Nach jahrelangem Stillstand stehen die neuen Bebauungspläne für das Paloma-Viertel in St. Pauli fest. Die Wohnungsgesellschaft Saga und der Immobilienentwickler Quantum wollen das Areal übernehmen. Nicht nur Wohnungen sind geplant.
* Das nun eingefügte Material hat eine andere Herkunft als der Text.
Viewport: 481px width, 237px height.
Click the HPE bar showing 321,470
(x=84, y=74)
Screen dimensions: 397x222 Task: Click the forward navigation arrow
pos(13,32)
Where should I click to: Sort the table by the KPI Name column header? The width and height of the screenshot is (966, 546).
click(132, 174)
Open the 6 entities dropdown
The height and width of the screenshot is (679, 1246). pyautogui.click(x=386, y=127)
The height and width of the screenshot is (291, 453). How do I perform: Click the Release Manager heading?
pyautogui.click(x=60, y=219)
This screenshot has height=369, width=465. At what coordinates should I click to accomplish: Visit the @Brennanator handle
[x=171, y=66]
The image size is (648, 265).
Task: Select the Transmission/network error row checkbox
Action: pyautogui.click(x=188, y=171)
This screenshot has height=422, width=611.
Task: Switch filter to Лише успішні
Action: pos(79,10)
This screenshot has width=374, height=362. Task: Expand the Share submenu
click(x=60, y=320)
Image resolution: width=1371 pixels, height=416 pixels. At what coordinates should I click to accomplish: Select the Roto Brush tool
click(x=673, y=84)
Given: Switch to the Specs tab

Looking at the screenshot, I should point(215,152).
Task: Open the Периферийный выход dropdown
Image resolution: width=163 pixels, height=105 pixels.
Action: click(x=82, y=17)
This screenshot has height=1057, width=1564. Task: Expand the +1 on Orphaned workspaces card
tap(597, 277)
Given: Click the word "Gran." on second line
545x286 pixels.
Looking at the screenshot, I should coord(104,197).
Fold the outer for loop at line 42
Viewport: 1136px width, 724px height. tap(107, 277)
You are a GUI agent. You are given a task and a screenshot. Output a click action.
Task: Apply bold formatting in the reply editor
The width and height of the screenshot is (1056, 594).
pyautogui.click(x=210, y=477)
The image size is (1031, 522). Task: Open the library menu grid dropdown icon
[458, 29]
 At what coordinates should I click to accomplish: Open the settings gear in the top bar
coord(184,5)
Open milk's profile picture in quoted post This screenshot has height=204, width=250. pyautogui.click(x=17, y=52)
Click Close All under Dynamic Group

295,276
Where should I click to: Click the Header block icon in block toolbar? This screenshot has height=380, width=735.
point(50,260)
Wohnungen, eine Kita, Kreativflächen: Auf dem Gelände der früheren Esso-Häuser soll ab 2026 wieder gebaut werden. Die Brachfläche liegt wenige hundert Meter von der Reeperbahn entfernt. Die Hamburger Wohnungsgesellschaft Saga und der Immobilienentwickler Quantum wollen das Paloma-Viertel vom bisherigen Eigentümer, der Bayerischen Hausbau, übernehmen.
Plan fürs Paloma-Viertel
Geplant sind 164 öffentlich geförderte Wohnungen, eine Kita sowie Flächen für nachbarschaftliche Nutzung. Zudem soll auf sieben Etagen ein Haus der Kreativwirtschaft entstehen, in dessen Erd- und Untergeschoss Platz für einen Livemusik-Club sei – hier sollte der Club Molotow einziehen, der hat aber eine andere Heimat gefunden. Auch ein Hotel mit rund 350 Zimmern soll gebaut werden. Anfang 2026 soll der Bau beginnen, zwei Jahre später sollen die Bauarbeiten abgeschlossen sein. Das Investitionsvolumen bezifferte der Saga-Vorstandssprecher Thomas Krebs auf rund 200 Millionen Euro.
Der St. Pauli Code
Die nun veröffentlichten Pläne weichen vom “St. Pauli Code” ab. Hinter der Bezeichnung steht ein Entwurf für die Nutzung der Fläche, den der vorherige Eigentümer gemeinsam mit den Anwohnenden erarbeitet hatte. Um die Anwohner*innen beim Neubau zu vertreten, wurde im Auftrag des Bezirks Hambrg-Mitte die sogenannte Planbude gegründet. 2300 Menschen beteiligten sich laut Angaben der Planbude an dem Entwurf und entwickelten gemeinsam den „St. Pauli Code”. Geplant 200 Wohnungen, davon mehr als 60 Prozent öffentlich geförderte Mietwohnungen, Büros, Geschäfte und ein Club. Die Dächer sollten begehbar gemacht und für Sport oder zum Gärtnern genutzt werden können.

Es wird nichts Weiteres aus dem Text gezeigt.